脳挫傷ノウザショウ

脳挫傷はどんな病気?
脳挫傷とは、頭部を強打した時に発生する症状です。後遺症としてよく知られているのが、麻痺です。重篤な場合、麻痺は全身に渡って残ってしまいます。しかし、多くの場合片麻痺と呼ばれ、右脳を打った場合は左が、左脳を打った場合は右に麻痺が表れます。身体だけでなく、高次脳機能障害と言って判断力や記憶力にも障害が残る場合があります。この場合、長いスパンで回復を待たなければなりません。


脳挫傷の症状
脳挫傷を起こすと体に起こる症状とは、手足のしびれ、けいれん、ろれつが回らない、目の焦点が合わない等です。これは明らかに異変が起こっていると目に見えて分かります。まれに鼻から出血したり、耳から脳髄液が流れでる時もあります。まず脳が傷ついている状態ですから、体には異常や反応が必ずみられます。
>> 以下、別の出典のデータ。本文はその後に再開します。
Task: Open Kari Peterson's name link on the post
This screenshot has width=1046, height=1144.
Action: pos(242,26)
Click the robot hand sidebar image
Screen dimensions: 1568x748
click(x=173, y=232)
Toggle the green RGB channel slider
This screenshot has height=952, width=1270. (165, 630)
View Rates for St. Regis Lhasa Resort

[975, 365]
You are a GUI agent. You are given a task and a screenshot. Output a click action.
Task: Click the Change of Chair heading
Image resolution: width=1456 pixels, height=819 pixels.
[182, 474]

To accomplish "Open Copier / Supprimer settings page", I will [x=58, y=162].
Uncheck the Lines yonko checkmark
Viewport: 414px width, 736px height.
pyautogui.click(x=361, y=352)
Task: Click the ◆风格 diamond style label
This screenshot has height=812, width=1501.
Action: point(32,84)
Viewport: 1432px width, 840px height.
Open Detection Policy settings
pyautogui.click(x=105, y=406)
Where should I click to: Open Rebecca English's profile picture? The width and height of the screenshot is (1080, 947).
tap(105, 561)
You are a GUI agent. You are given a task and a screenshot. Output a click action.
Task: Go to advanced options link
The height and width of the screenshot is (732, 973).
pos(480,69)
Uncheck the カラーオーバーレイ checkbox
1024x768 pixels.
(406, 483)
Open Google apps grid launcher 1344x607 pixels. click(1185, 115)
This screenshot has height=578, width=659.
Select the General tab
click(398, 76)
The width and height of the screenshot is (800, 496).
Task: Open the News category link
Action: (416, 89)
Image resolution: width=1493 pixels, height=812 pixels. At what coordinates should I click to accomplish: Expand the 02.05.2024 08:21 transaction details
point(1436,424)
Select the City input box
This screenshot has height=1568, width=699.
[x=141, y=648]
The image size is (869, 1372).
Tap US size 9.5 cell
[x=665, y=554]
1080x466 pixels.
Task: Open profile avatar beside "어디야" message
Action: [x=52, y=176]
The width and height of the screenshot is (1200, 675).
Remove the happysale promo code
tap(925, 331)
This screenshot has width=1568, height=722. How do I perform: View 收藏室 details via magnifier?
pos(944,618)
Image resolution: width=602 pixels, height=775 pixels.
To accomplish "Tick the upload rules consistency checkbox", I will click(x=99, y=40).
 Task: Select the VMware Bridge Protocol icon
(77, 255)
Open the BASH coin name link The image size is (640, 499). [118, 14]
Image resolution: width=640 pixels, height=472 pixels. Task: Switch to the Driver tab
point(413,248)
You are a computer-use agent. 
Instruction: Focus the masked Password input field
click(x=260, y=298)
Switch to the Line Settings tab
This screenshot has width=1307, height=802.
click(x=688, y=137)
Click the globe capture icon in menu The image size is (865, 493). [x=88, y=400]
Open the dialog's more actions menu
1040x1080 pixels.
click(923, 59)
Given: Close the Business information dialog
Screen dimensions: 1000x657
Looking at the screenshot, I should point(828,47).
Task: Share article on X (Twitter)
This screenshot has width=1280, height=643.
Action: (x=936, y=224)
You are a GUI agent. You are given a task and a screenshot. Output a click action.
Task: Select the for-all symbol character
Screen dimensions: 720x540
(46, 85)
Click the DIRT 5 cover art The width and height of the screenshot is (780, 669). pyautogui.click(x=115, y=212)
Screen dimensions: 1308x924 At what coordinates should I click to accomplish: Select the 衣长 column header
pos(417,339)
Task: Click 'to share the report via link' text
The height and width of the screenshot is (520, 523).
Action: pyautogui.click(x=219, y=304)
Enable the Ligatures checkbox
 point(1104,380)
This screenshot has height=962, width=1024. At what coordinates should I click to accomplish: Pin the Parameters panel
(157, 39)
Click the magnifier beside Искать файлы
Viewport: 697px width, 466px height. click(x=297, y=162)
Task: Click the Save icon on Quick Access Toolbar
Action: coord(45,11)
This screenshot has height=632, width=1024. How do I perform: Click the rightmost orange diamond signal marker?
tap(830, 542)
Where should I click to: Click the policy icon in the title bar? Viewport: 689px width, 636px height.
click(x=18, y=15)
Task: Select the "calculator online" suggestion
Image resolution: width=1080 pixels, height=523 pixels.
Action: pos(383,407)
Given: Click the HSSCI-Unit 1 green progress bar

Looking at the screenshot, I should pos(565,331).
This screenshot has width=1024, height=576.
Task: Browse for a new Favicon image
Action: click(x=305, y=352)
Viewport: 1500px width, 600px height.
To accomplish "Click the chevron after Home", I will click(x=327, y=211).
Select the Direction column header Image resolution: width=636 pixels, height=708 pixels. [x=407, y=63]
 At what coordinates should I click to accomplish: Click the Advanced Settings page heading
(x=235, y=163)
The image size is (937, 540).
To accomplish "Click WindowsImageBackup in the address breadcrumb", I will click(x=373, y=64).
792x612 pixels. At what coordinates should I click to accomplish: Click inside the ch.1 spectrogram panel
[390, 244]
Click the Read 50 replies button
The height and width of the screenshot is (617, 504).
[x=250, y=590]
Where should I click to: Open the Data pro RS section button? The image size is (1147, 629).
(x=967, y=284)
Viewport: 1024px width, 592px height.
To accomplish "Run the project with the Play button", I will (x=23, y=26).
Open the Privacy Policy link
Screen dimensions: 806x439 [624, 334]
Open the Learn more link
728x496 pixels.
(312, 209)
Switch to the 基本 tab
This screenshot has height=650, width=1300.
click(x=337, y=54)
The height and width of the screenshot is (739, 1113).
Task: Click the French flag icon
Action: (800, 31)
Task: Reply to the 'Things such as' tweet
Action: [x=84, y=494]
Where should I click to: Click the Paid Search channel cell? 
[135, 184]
呼び掛けても反応がありませんし、体が思うように動かなくなります。

脳挫傷の原因
脳挫傷の原因は、交通事故に代表されるような強い衝撃で、頭部が打撲した衝撃によって、打撲した部分の直下の脳の組織が挫滅することにより起こります。通常衝撃を受けたときは、衝撃を受けた瞬間は脳が突然加速されたような動作と、加速された脳が突然停止するという二つの衝撃を受けるのが一般的なので、打撲した部位とは反対側の部位についても挫傷を起こすことがあります。

脳挫傷の検査と診断
脳挫傷では、画像検査がおもな検査方法となります。外傷によって脳組織がダメージを受けていることが考えられる場合は頭部CT検査をおこない、脳内の出血や浮腫の状態を確認します。CT検査の画像では出血は白く、浮腫は黒く映ります。小さな挫傷の場合は出血が少なくCT検査では確認できないことがあるため、頭部MRI検査をおこなって診断します。

脳挫傷の治療方法
脳挫傷の場合、その多くはほとんど自然治癒してしまうことがほとんどですが、頭部の中での出血が多かったり、血腫として脳の中に血液の塊が残ってしまった場合は、治療が必要となってきます。その治療法としましては、出血によって脳浮腫になりますので、脳圧を下げるために脳圧降下薬を点滴したり、頭蓋骨を外す外減圧術が使用されたりします。血腫は手術によって取り去ったりします。